Bombardier n’exclut pas un appel de Boeing
La compagnie s’estime libre de livrer à Delta des appareils assemblés à Mirabel
La direction de Bombardier n’exclut pas la possibilité de voir Boeing porter sa récente défaite en appel, mais est prête à approvisionner le transporteur Delta avec des avions CSeries assemblés à Mirabel même si elle prévoit toujours une ligne d’assemblage en Alabama.
Au lendemain de la publication des motifs de la Commission internationale du commerce des États-Unis, qui a expliqué sa décision du 26 janvier donnant raison à Bombardier, la compagnie montréalaise s’est réjouie de ce qu’elle qualifie de «victoire de l’innovation, de la concurrence et de la primauté du droit ».
«La Commission a reconnu que la famille d’appareils 737 de Boeing, avec un gros carnet de commandes et des profits records, n’est pas menacée par notre vente d’avions à Delta», a dit le président et chef de la direction de Bombardier, Alain Bellemare, lors d’une conférence téléphonique avec des analystes dans le cadre de la publication des états financiers de 2017. «Le programme CSeries dessert un créneau d’avions plus petits, que Boeing a abandonné il y a plusieurs années. Nous avons hâte de l’amener sur le marché américain. »
Se disant victime d’un préjudice commercial, Boeing a accusé Bombardier l’an dernier de jouir d’appuis gouvernementaux pour décrocher auprès de Delta une grosse commande reposant sur des «prix dérisoires».
«Il est toujours possible que Boeing fasse appel de la décision de la Commission du commerce international des États-Unis en passant par le système judiciaire», a écrit Bombardier dans son rapport financier. La compagnie ne veut toutefois pas spéculer sur ce qui pourrait arriver.
Livrer à partir de Mirabel
Delta a passé une commande ferme pour 75 appareils CS100 en avril 2016, l’objectif étant d’en prendre livraison en avril 2018. Depuis, Boeing a porté plainte et Bombardier a convenu de céder le programme CSeries à Airbus. La construction d’une ligne d’assemblage d’avions CSeries en Alabama, sur les terrains d’Airbus, devait permettre de contourner les sanctions tarifaires que voulait imposer Washington. Cette ligne est encore prévue. Or, ces sanctions ont été invalidées à la fin du mois de janvier, sans que la Commission dévoile immédiatement son raisonnement.

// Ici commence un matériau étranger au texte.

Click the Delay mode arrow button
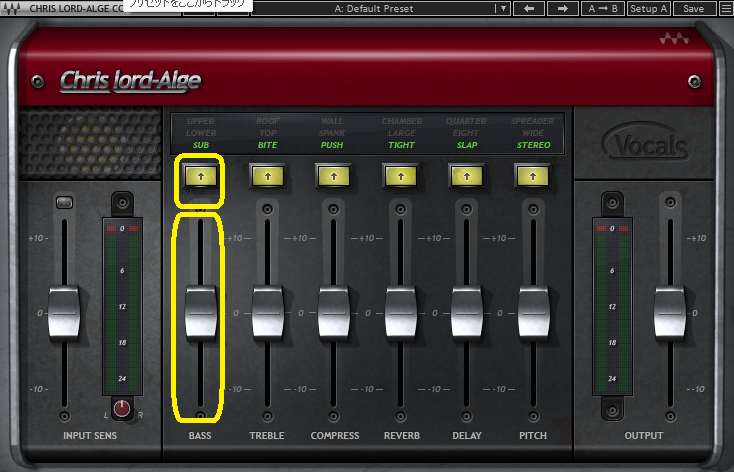The height and width of the screenshot is (472, 734). 467,176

Les motifs de la Commission publiés mercredi soir signalent que l’industrie américaine n’est pas menacée par l’importation d’appareils CSeries. Invité à parler de Delta, M. Bellemare a dit que «les avions de Delta sont dans le ciel pour 2018», et qu’ils l’ont «toujours» été. «À ce stade-ci, il faut travailler avec Delta pour comprendre le moment des livraisons et le volume avec plus de précision. »
Outre la victoire éclatante aux dépens de Boeing, qui l’accusait de concurrence déloyale, les derniers mois de l’entreprise ont également été marqués par un revers dans ses efforts visant à décrocher le contrat du matériel roulant pour le Réseau express métropolitain (REM).
Par ailleurs, Bombardier a annoncé jeudi une légère hausse de participation dans sa division Transport, celle dans laquelle la Caisse de dépôt et placement du Québec a acquis un bloc de 30% en 2015 en échange de 1,5 milliard $US. Compte tenu de l’atteinte de certains objectifs de croissance, la part de Bombardier a augmenté de 2,5% à 72,5%. Compte tenu de la bonne tenue de la division, Bombardier aimerait bénéficier d’une part plus importante, a dit le directeur des finances, John Di Bert.
Résultats
La perte annuelle du groupe Bombardier a fondu de moitié, à 553 millions, en 2017, mais ses revenus ont légèrement reculé, à 16,2 milliards, conséquence d’un creux dans les avions d’affaires et commerciaux.
La division Transport, dont les revenus de 2017 ont grimpé de 13% à 8,5 milliards $US, a généré presque autant de revenus que le reste de l’entreprise.
Au cours des trois derniers mois de 2017, la compagnie a là aussi enregistré une perte de 109 millions. Cependant, en excluant certains éléments, Bombardier a affiché un bénéfice net « ajusté » de 51 millions, soit 2 ¢ par action. À ce chapitre, les marges bénéficiaires se sont avérées supérieures aux attentes, a fait remarquer un analyste de Valeurs mobilières Desjardins, Benoit Poirier, dans une note aux clients.
Le portrait financier a semblé réjouir les investisseurs. À la Bourse de Toronto, l’action de Bombardier a grimpé de 11,3 %, à 3,66 $.